Thread debugging should be easy; there’s advanced tools like helgrind and chess, so it’s a solved problem, right?
Once upon a time, FFmpeg merged the mt-branch, which allowed frame-level multi-threading. While one CPU core decodes frame 1, the next CPU core will decode frame 2 in parallel (and so on for any other CPU cores you have). This might sound somewhat odd, because don’t most video codecs use motion vectors to access data in previously coded reference frames? Yes, they do, but we can simply add a condition variable so that thread 2 waits for the relevant data in the reference frame (concurrently decoded by thread 1) to have finished reconstructing that data, and all works fine. Although this might seem to destroy the whole point of concurrency, it works well in practice (because motion vectors tend to not cross a whole frame).

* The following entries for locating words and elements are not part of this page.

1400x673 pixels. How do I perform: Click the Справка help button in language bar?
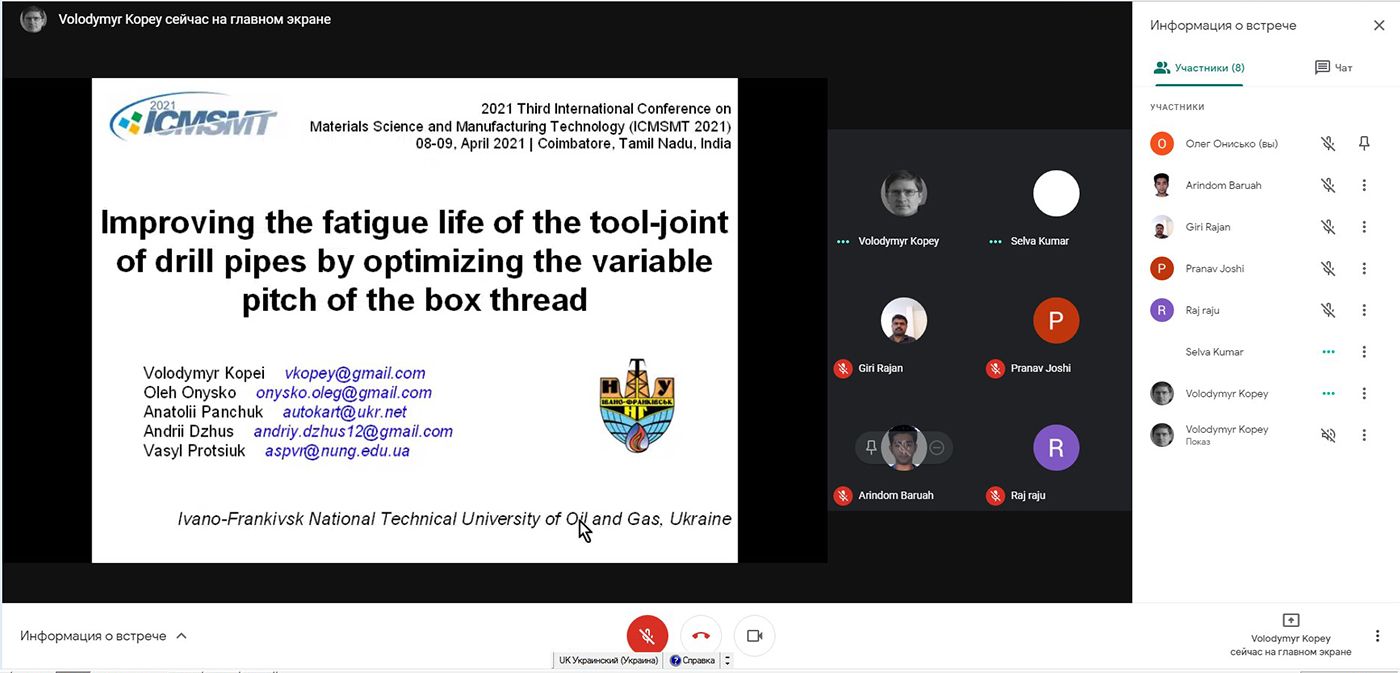693,660
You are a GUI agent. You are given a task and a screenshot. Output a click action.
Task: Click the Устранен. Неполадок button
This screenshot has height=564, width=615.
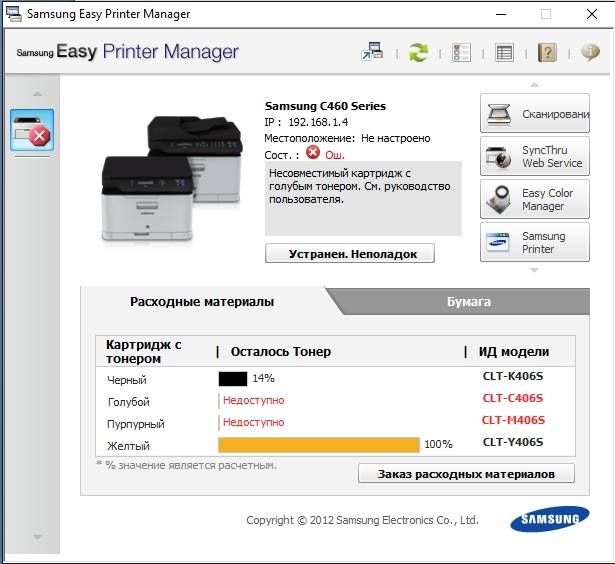350,253
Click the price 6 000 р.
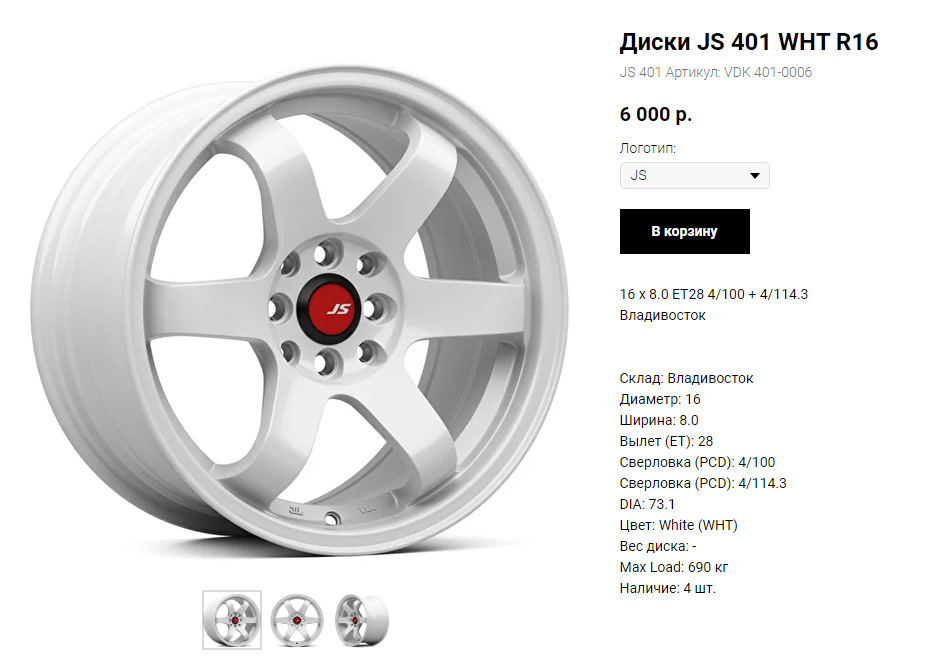The width and height of the screenshot is (930, 670). coord(655,114)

Heisenbugs and their tools
Like any other software feature, this feature contained bugs. Threading bugs have the funny name “heisenbugs”: by virtue of the scheduling of instructions on your 2 CPU cores not being identical between different runs, the interaction between 2 threads will not be identical between 2 runs of exact the same commandline. In FFmpeg, we use an elaborate framework knows as FATE to test for video decoder regressions, and we set up some stations to specifically test various multithreading configurations. As you’d expect with heisenbugs, some of these would occasionally fail a test, but otherwise run OK. So how do you debug this?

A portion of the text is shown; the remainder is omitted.